# Records supplied:
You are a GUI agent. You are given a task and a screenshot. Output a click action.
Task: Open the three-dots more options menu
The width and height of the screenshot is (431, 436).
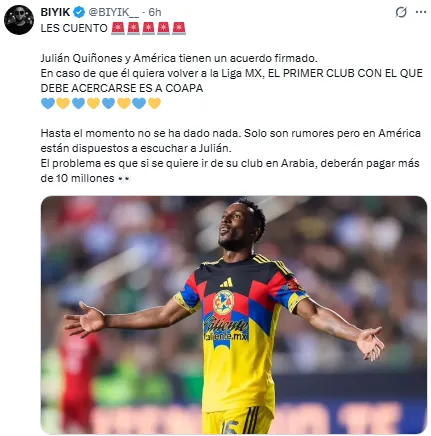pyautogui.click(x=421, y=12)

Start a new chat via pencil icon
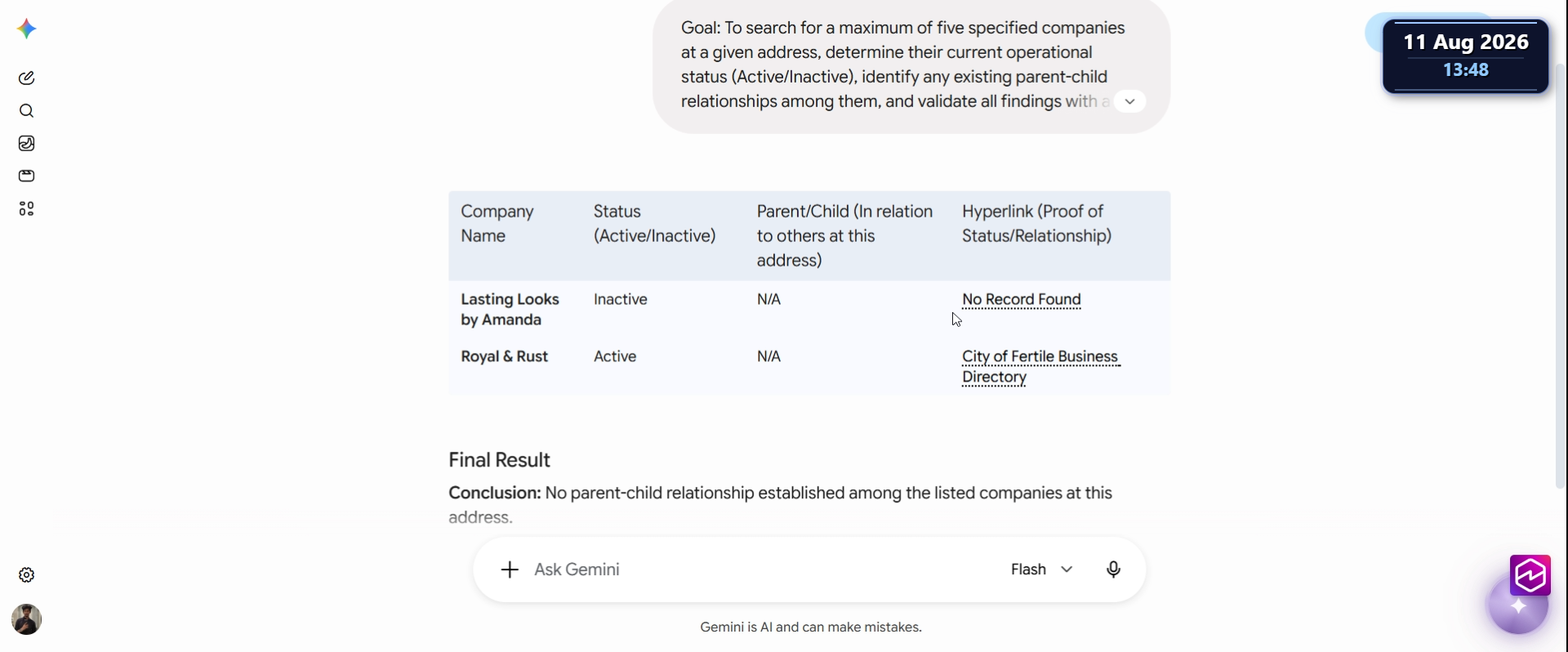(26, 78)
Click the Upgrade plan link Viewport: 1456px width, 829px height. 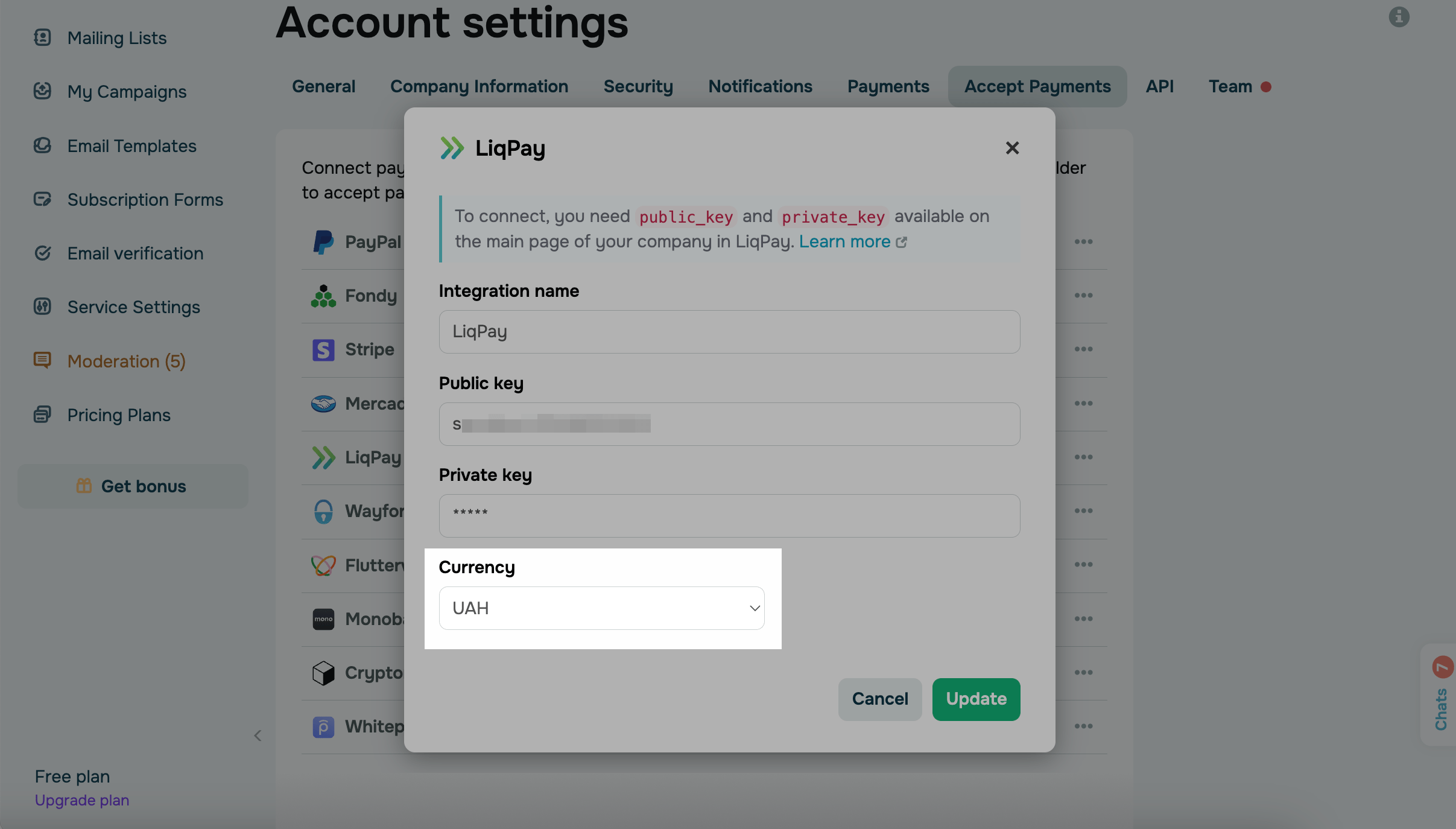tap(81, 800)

# Task to complete:
Filter the listing above down to the lines containing the string "screenshot", and copy each such line in full.

# Solution to this exercise:
You are a GUI agent. You are given a task and a screenshot. Output a click action.
The width and height of the screenshot is (431, 436).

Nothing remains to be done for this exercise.